MATERIAL SUPPLIED:
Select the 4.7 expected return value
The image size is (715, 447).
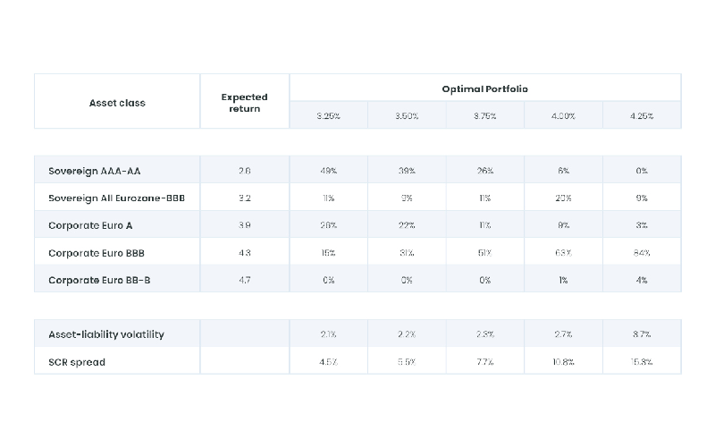coord(244,280)
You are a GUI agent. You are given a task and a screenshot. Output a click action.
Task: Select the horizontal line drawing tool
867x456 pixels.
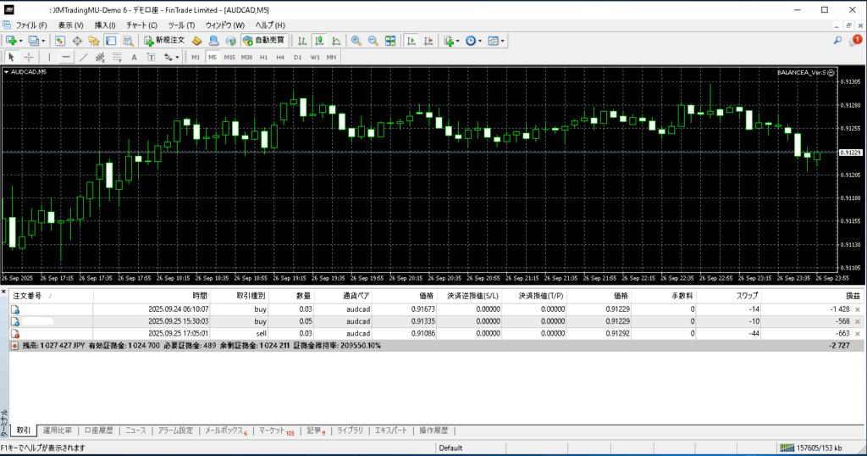[x=66, y=57]
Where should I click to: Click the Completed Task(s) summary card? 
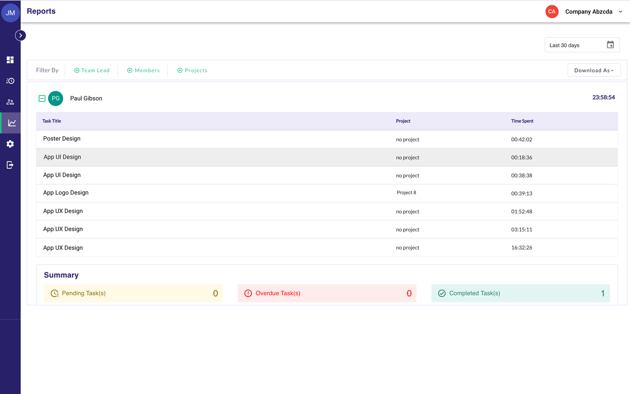[x=520, y=293]
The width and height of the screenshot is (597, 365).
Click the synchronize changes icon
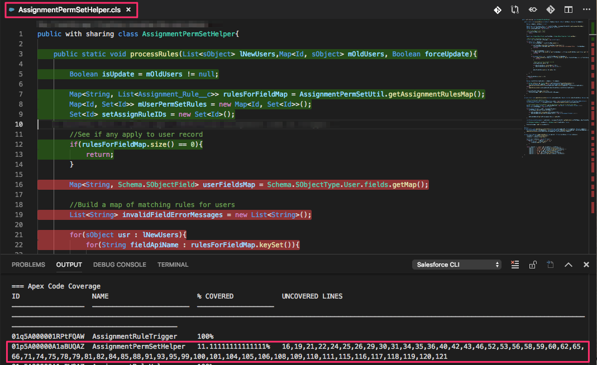pyautogui.click(x=514, y=9)
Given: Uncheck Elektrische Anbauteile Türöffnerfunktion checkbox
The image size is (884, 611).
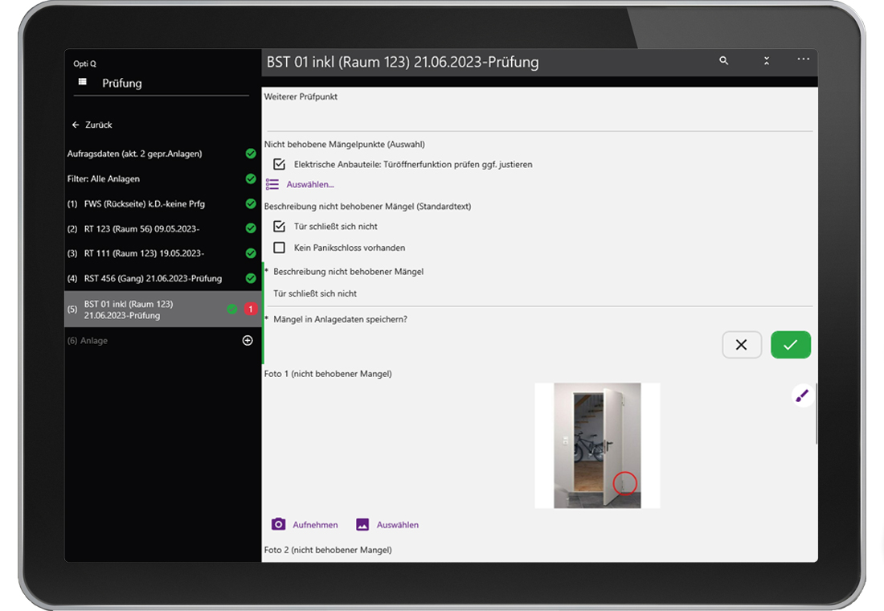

WHAT YOU NEED TO DO: Could you transcribe exactly the entries above, but only the lines from the one with "Task: Select the horizontal line drawing tool" through the one with "The width and", and without pictures?

ANSWER BOX:
Task: Select the horizontal line drawing tool
867x456 pixels.
[x=66, y=57]
Where should I click to: Click the Completed Task(s) summary card? 
[x=520, y=293]
The width and height of the screenshot is (597, 365).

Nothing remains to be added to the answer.